Robert Shiller of Yale was on Bloomberg yesterday discussing housing and his general outlook. But the most interesting comments were with regards to his general view of housing as it pertains to your overall portfolio. Shiller said that investing in housing was a “fad” and not a great historical investment. Of course, if you’re familiar with his long-term real returns chart (see the chart in #9 here) housing generally generates returns that are in-line with inflation. US residential real estate just isn’t a great investment in real terms. Shiller explains why:
Housing is traditionally is not viewed as a great investment. It takes maintenance, it depreciates, it goes out of style. All of those are problems. And there’s technical progress in housing. So, the new ones are better….So, why was it considered an investment? That was a fad. That was an idea that took hold in the early 2000′s. And I don’t expect it to come back. Not with the same force. So people might just decide, ‘yeah, I’ll diversify my portfolio. I’ll live in a rental.’ That is a very sensible thing for many people to do.
…From 1890 to 1990 the appreciation in US housing was just about zero. That amazes people, but it shouldn’t be so amazing because the cost of construction and labor has been going down.
…They’re not really an investment vehicle unless you want it for your personal reasons.
This is a contentious debate. In strict economic terms housing is viewed as an investment and not consumption. That’s why the BLS doesn’t include house prices in the CPI. Even though housing includes fixed investment, you’re really consuming your house over the course of many years so there’s elements of both consumption and investment in housing. The reasoning Dr. Shiller uses here is a big part of the consumption. A house is a depreciating asset even though the land might not be.

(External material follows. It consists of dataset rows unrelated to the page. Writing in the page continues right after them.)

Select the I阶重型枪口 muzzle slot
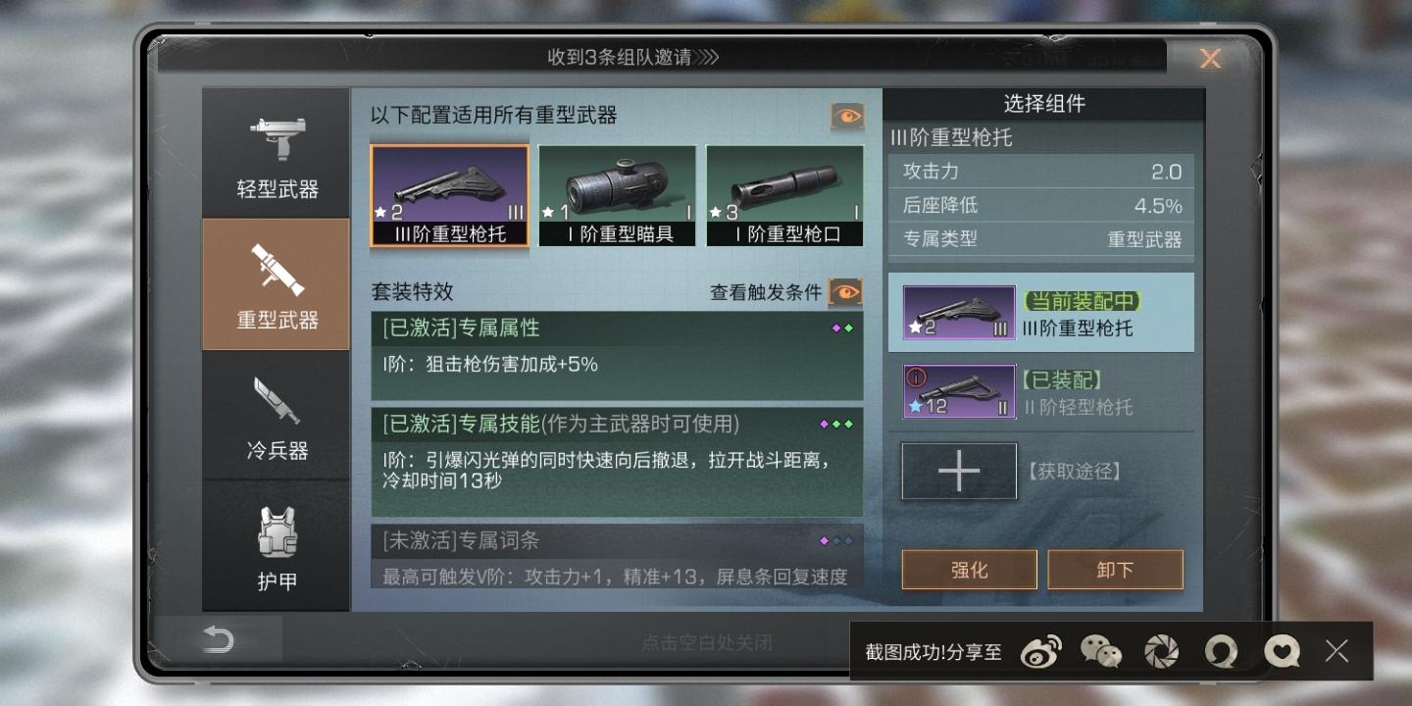click(784, 196)
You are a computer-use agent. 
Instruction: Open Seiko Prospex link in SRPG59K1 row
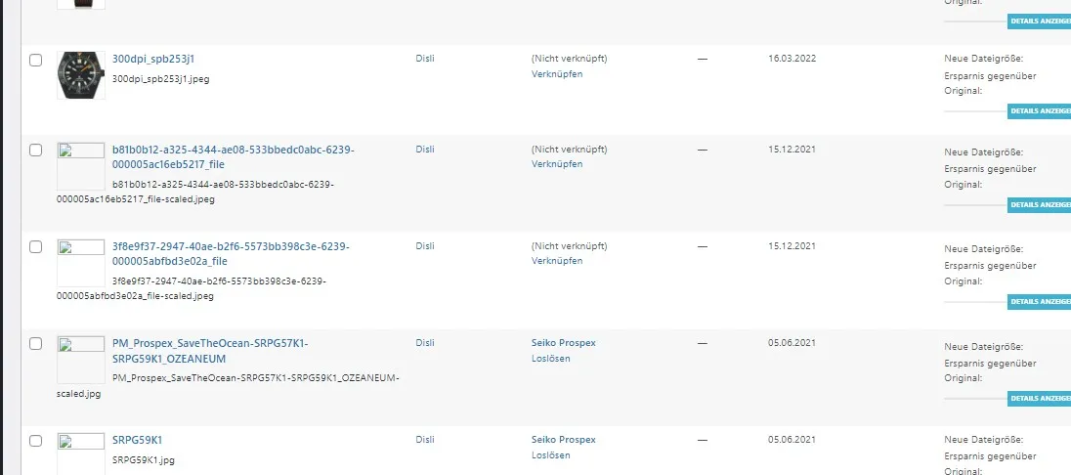[564, 440]
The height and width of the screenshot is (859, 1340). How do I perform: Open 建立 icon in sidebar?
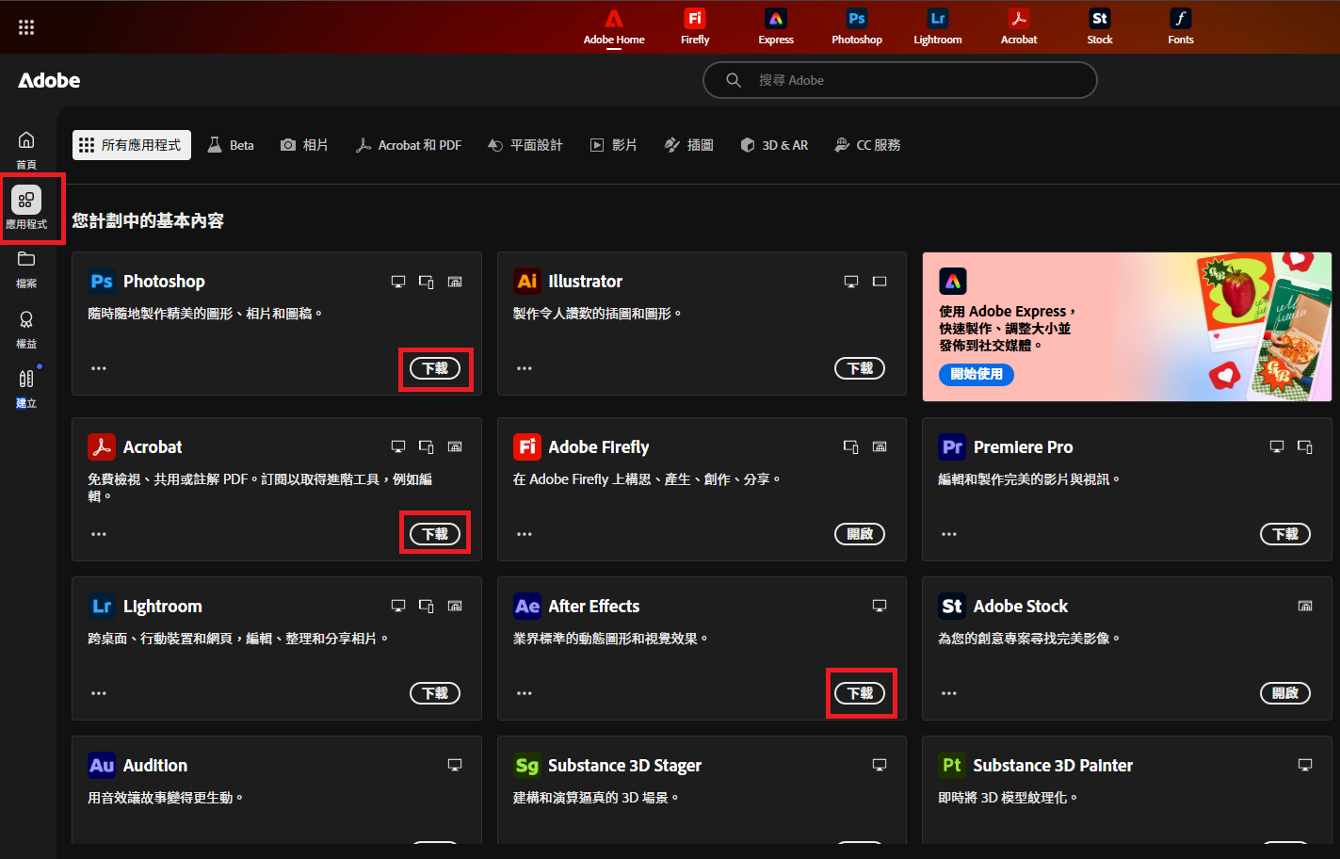pos(26,386)
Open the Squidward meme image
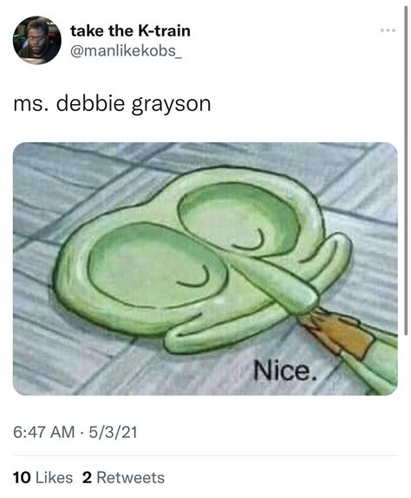 (205, 269)
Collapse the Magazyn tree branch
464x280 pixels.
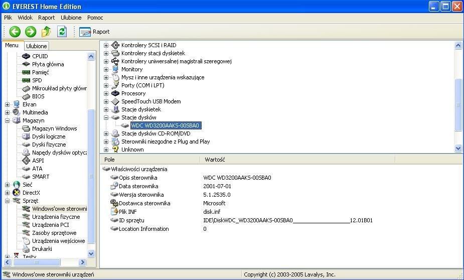[x=8, y=120]
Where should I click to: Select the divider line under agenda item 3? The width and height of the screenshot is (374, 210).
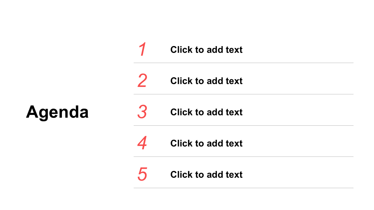coord(243,125)
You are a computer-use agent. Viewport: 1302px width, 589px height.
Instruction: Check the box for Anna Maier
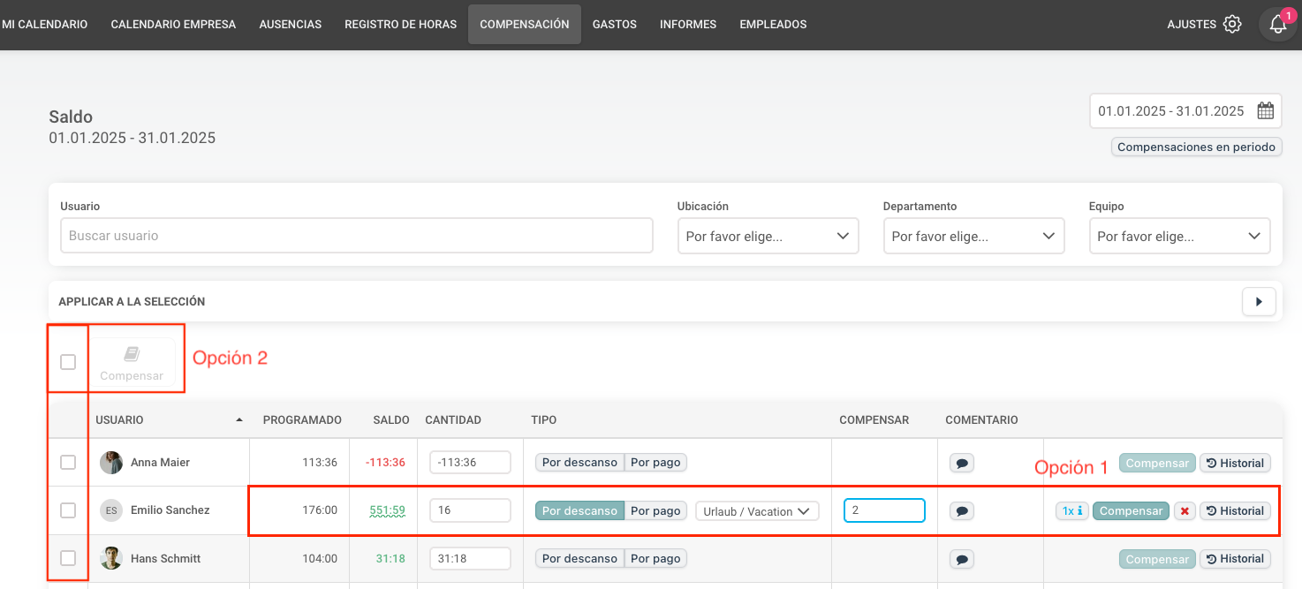click(x=68, y=463)
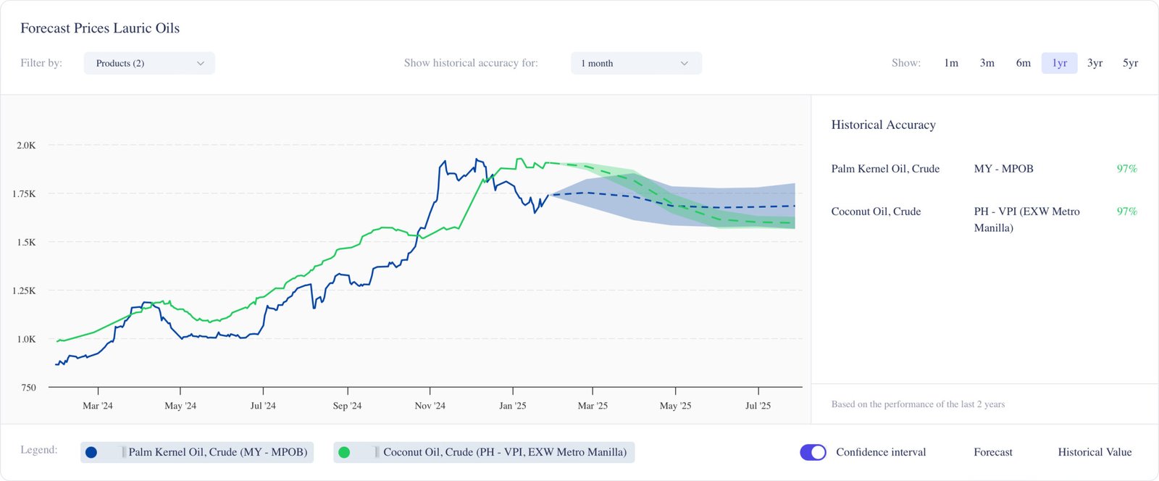Click the green Coconut Oil legend dot
Screen dimensions: 1159x481
coord(344,452)
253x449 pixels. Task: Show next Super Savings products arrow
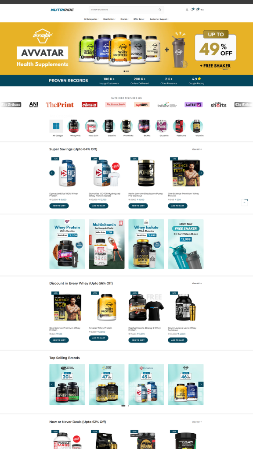[x=201, y=173]
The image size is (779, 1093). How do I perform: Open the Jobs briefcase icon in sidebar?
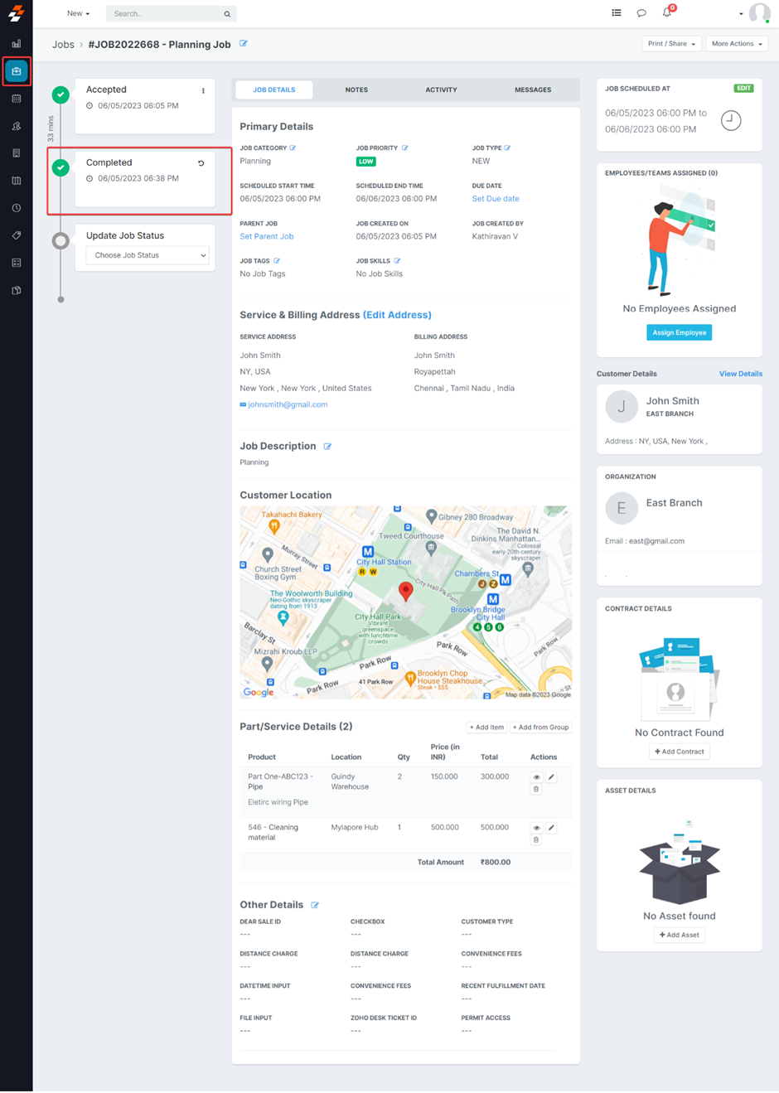tap(17, 71)
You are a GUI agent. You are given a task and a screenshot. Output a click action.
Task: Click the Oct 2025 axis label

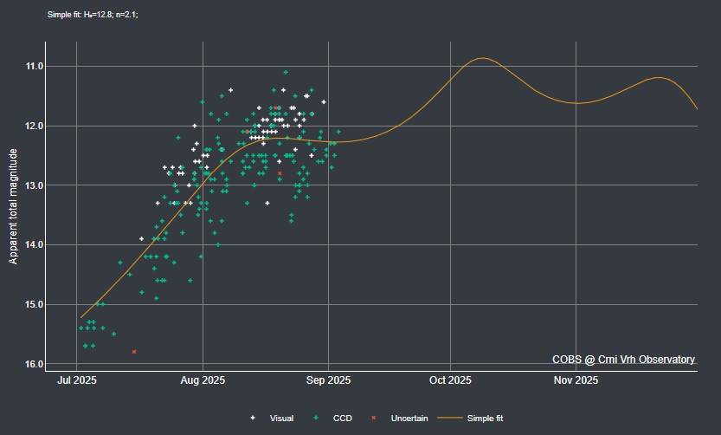450,380
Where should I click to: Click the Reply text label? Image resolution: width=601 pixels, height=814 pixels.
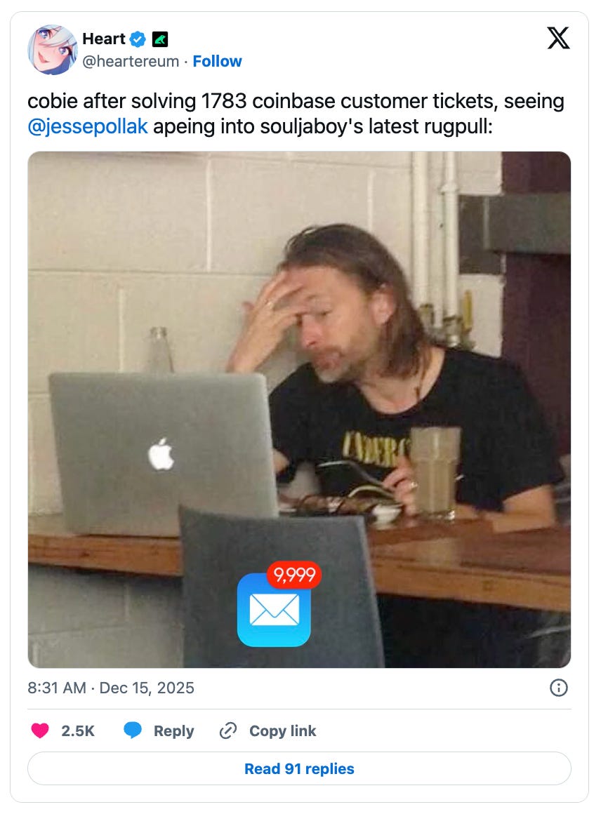point(173,731)
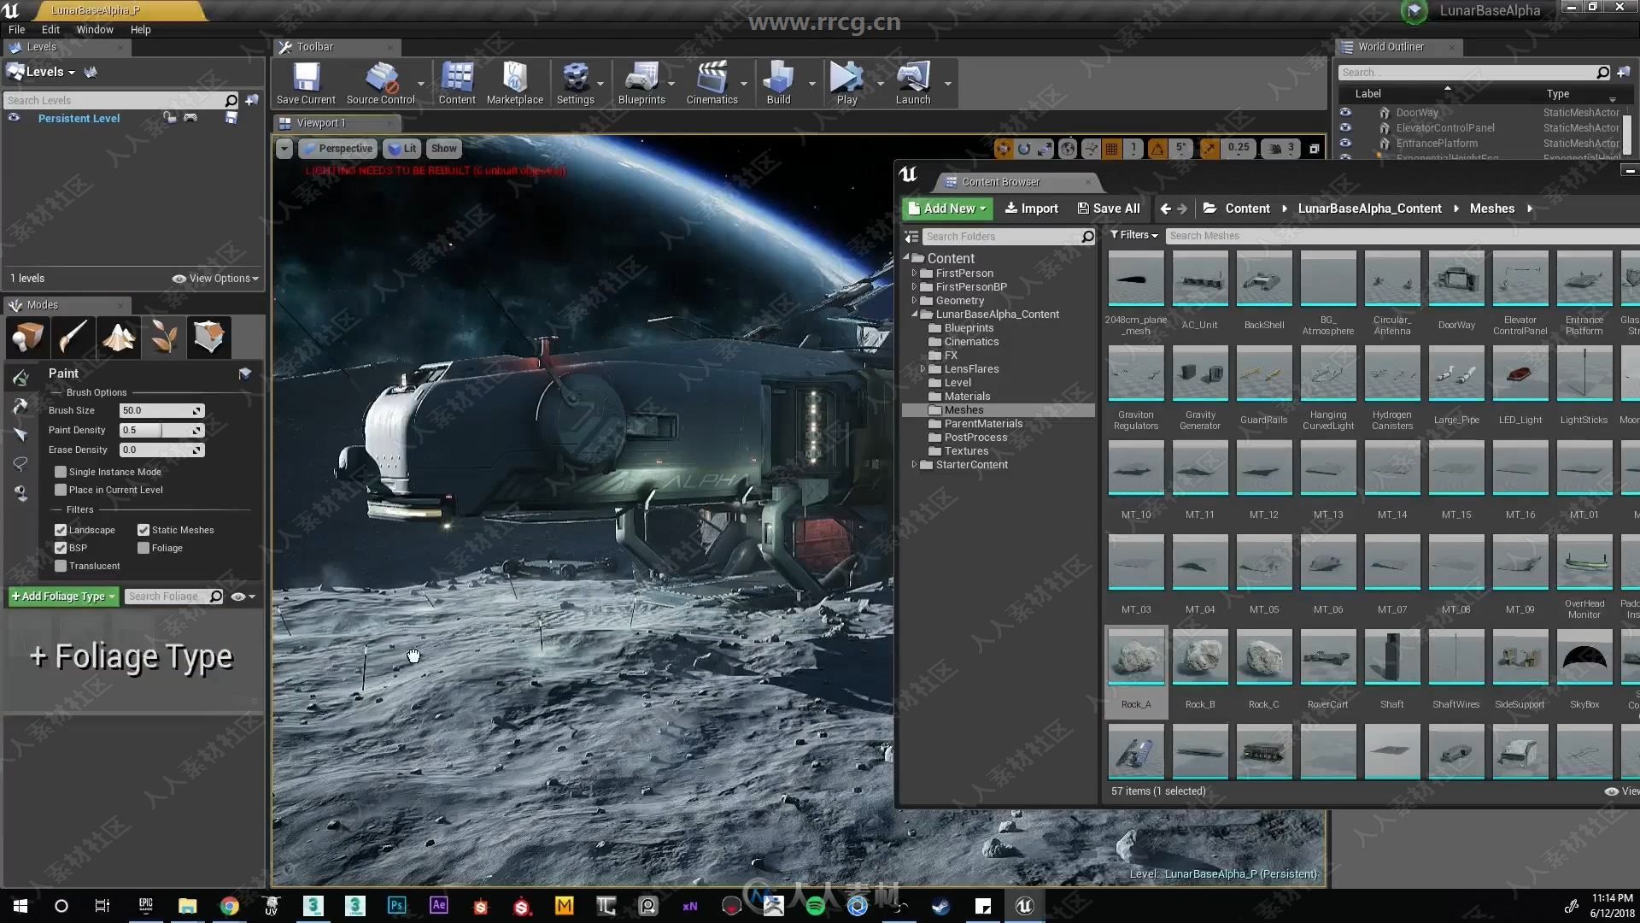Expand the LunarBaseAlpha_Content folder
The height and width of the screenshot is (923, 1640).
click(913, 314)
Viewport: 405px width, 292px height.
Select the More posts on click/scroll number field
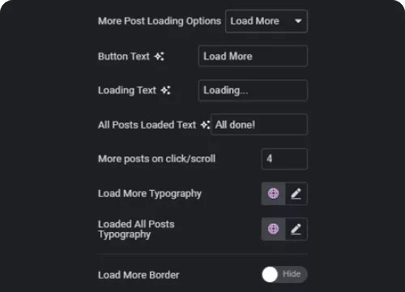point(284,159)
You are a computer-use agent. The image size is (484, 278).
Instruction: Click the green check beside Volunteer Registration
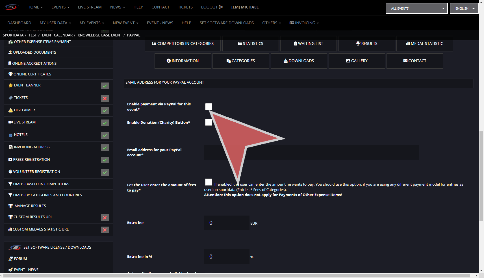coord(105,172)
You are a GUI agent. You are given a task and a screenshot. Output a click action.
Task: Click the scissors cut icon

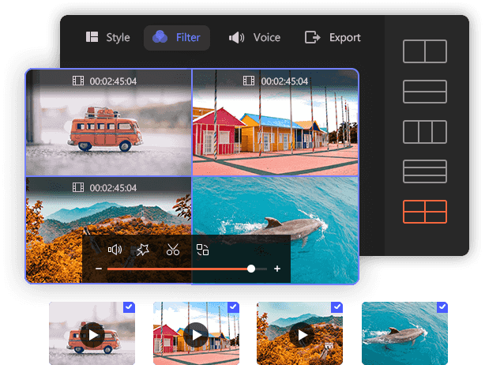[x=173, y=250]
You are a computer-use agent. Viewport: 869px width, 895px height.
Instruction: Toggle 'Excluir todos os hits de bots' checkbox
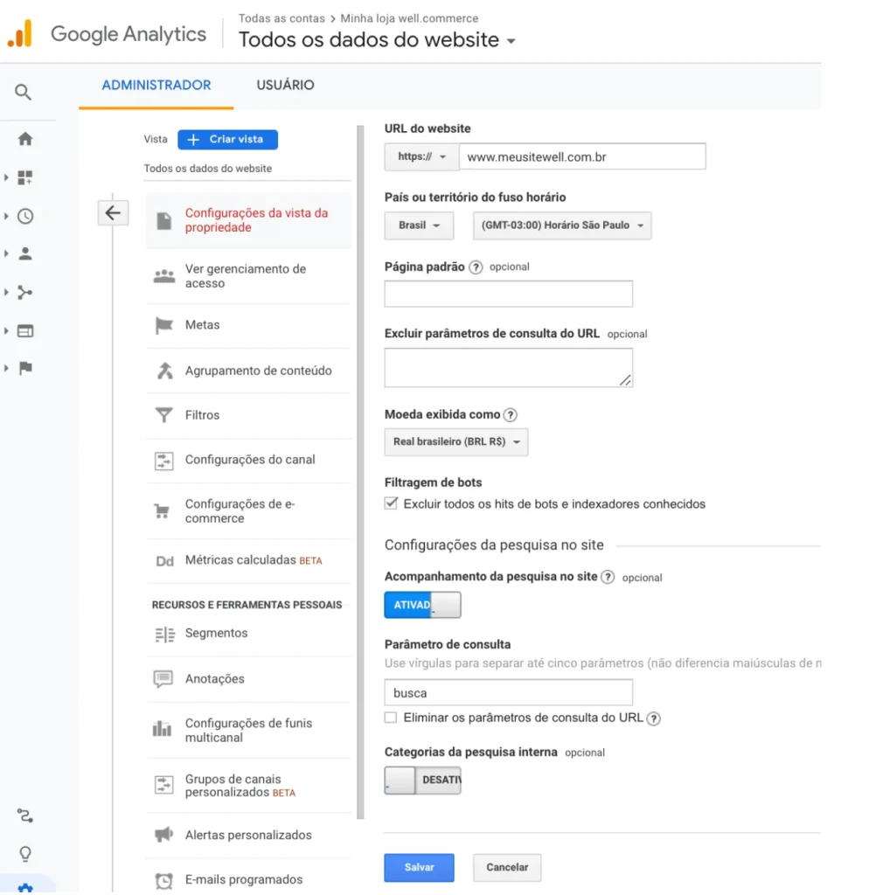[391, 503]
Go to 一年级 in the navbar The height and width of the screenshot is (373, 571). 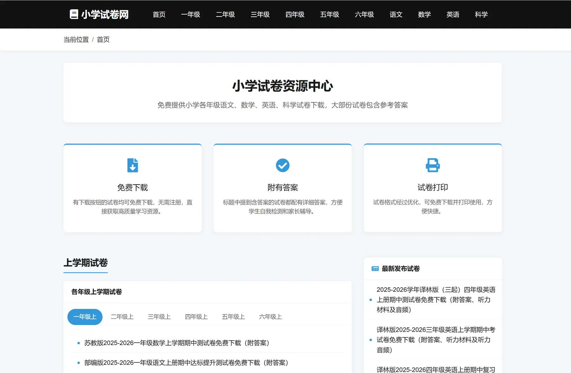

Obviously, there are a lot of moving parts here and I am not sure I completely agree with Dr. Shiller. Well run rental properties and commercial properties can be good investments, but most of us are living in our homes. We’re consuming our home one day at a time and hoping that the scarcity of housing and land will result in prices outperforming inflation. But there’s a flaw in that thinking also. Because housing is such a large portion of most people’s expenses it has a very close connection with wages which have a very close connection with inflation. So it’s not surprising to see house prices revert to the mean when they diverge from the annual rate of inflation – in general, that’s a sign that prices aren’t supported by incomes.
Personally, I prefer to think of a house as a place that provides intangible benefits and not investment benefits. You buy a house because it puts a roof over your head. You buy a house to live in it, not to invest in it. But, like commodities, housing has become its own “asset class” that Wall Street has packaged up and sold to the American public as an equivalent to buying the 500 best companies in the world (the S&P 500). Most people also don’t invest in the stock market, but that’s a different discussion. I wouldn’t go so far as to say that real estate can’t be a good investment for some people (mostly experts), but for most of us the odds are that “investing” in real estate is not the right way to think about things.
I’d love to hear reader thoughts on this topic.